There are straightforward methodologies in managing employee attendance challenges. Employee engagement is a significant tool that all small business managers need to utilize actively and continuously.
Smaller businesses feel the effect of absenteeism even more and in multiple ways. Much of the time, there are no “back-up” employees who can jump into the job that the absent employee has vacated. Worse still, in small businesses, when an employee calls out, at times, your entire department is missing for the day.
There are also high “indirect costs” that are concerning as well. Serious absenteeism rates also impact company morale. When employees see others calling out routinely, have to cover for others’ shifts, and are working hard to get ahead, morale will inevitably be affected.
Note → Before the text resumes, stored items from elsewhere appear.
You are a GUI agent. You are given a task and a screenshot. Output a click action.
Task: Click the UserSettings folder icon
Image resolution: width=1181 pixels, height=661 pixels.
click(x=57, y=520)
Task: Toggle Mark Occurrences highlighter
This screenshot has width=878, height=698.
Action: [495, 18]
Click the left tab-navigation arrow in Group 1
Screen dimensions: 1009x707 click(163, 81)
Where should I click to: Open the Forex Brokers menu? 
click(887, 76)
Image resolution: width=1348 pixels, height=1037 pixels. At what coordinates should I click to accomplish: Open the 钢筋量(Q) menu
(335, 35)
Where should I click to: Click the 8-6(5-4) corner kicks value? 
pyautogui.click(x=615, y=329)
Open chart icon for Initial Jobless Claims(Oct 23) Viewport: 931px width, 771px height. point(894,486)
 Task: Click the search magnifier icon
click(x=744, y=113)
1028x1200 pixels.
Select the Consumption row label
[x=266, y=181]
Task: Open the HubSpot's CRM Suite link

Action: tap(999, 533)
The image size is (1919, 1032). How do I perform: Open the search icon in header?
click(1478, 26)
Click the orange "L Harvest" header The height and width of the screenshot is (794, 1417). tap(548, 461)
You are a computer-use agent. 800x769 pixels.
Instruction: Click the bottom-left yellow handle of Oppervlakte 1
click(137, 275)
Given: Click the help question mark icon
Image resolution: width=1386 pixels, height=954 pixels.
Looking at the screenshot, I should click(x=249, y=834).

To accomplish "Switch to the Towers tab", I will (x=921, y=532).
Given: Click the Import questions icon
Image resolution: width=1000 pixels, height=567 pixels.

This can further spill over to a developing lack of confidence in leadership, if nothing is done about ongoing concerns, including:
- Reduced productivity due to those calling out as well as employees who see their colleagues’ repeated behaviors but feel that nothing is being done by leadership to correct the behavior
- Reduced morale due to employees having to cover or fill in for their missing colleagues, meaning that they are commonly asked to do extra work
- Reduced product quality and production quantity or, if you are in a service industry, reduced services due to understaffed teams and delayed customer support for current and potential customers
- Safety issues also increase when understaffing is an ongoing issue as extended work shifts are often required, and the speed in which employees are asked to work often increases to meet customer demand
- Employee attrition inevitably increases when ongoing absenteeism is not properly addressed, and these are the highest, most expensive hidden costs to absenteeism issues in the workplace
Although absenteeism creates a cumbersome workplace matter to contend with, it can be avoided. You can develop a program that addresses these matters adequately and that your employees will respond to. Review the red flags and solutions offered throughout this article and select a vendor, if you desire to do so, that you can lean on to help track and manage employee attendance and offer scheduling resources for your team.